How has this malnutrition situation occurred? "Malnutrition is rife because the war has disrupted an already precarious economy. Nobody regulates anything and chaos rules. Inflation is extremely high and the local currency has depreciated considerably. Prices have soared as the fighting has made land cultivation dangerous for farmers. Also, there are fewer people willing to work in the fields as it is an investment, and thus a risk. This lack of local production is compounded by unfavourable climatic conditions such as droughts and floods.
"As people have fled their homes, often staying with friends and relatives in different areas, things have become even harder. A salary that previously had to feed five people, now has to go as far as to feed some 15."
Are there still many IDPs? "Many people have fled Mogadishu since January 2007. Since then, some have returned and others left, some have travelled north heading for Bossaso where they attempt to cross over to Yemen and many have been confined to Mogadishu since the war broke out. There are patterns in people's movements, but displacements are difficult to quantify in Somalia. We can see that in many places, displaced people have just arrived and are thus much more vulnerable."
Can you tell us how the project in Jowhar is going? "In the four clinics we have in the area of Middle Shabelle we conducted 59,025 consultations during the first half of 2008 in addition to 7,250 dressings and 10,910 antenatal care clinics. Almost 2,000 malnourished children have been admitted to the nutrition programme, both as outpatients and inpatients at the IDP unit opened last year. At present, there are 700 children in the programme. At the maternity unit opened in February 2007, about 1,000 women were admitted between January and June this year and 743 babies were born.

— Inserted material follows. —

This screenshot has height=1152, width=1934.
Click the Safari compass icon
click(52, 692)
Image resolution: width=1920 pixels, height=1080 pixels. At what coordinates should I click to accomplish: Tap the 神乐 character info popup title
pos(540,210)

"Numbers of women attending the maternity unit had unfortunately decreased since the expatriates left and no national surgeon was available - a very important position in a society where female genital mutilation is highly prevalent and c-sections necessary. However, we were able to reopen the operating theatre a month ago when a national surgeon was recruited, so now we hope numbers will increase. Nonetheless, we have reached the target set when we opened in terms deliveries."
And what about Mogadishu? "In northern Mogadishu we have four clinics and a 50-bed hospital for children under 12 offering preventative and curative services, including mother and child healthcare and vaccinations. Between January and June 2008, 84,905 consultations were conducted at the four clinics, including 1,329 admissions at the clinic in Lido, 10,698 dressings and 698 consultations due to war wounds. Over 5,000 women have received antenatal care and 927 postnatal care. In order to address the high malnutrition levels, in July this year we extended our nutritional program to all three urban clinics in Mogadishu. Currently there are about 600 children in the programme. This month the MSF staff also started offering post surgical care to war wounded people."
What are the challenges for MSF in Somalia today? "There are three main challenges. Firstly, from a medical perspective, the challenge is to provide quality health services on a shared management basis with international staff based in Nairobi. Secondly, finding representatives to promote acceptance of MSF's projects to local groups and authorities is hard. In a context like Somalia, which is already complex in itself, further complications arise as the groups involved become more and more fragmented: the different parties dividing into groups and subgroups. Finally, it is vital that we provide the best possible security for Somali staff."
Can you explain what this way of working consists of? "Since the end of January, when we were forced to remove international staff from the project we have not been able to send them back on a permanent basis for security reasons. Our work has continued thanks to the dedication of national staff. They implement the projects on the ground with support from the international coordination team based in Nairobi. Here, we are also increasing the numbers of Somali staff and with their support, MSF is able to visit the country and supervise the projects. The level of operational and technical feedback with the local staff is much higher than before and of great importance."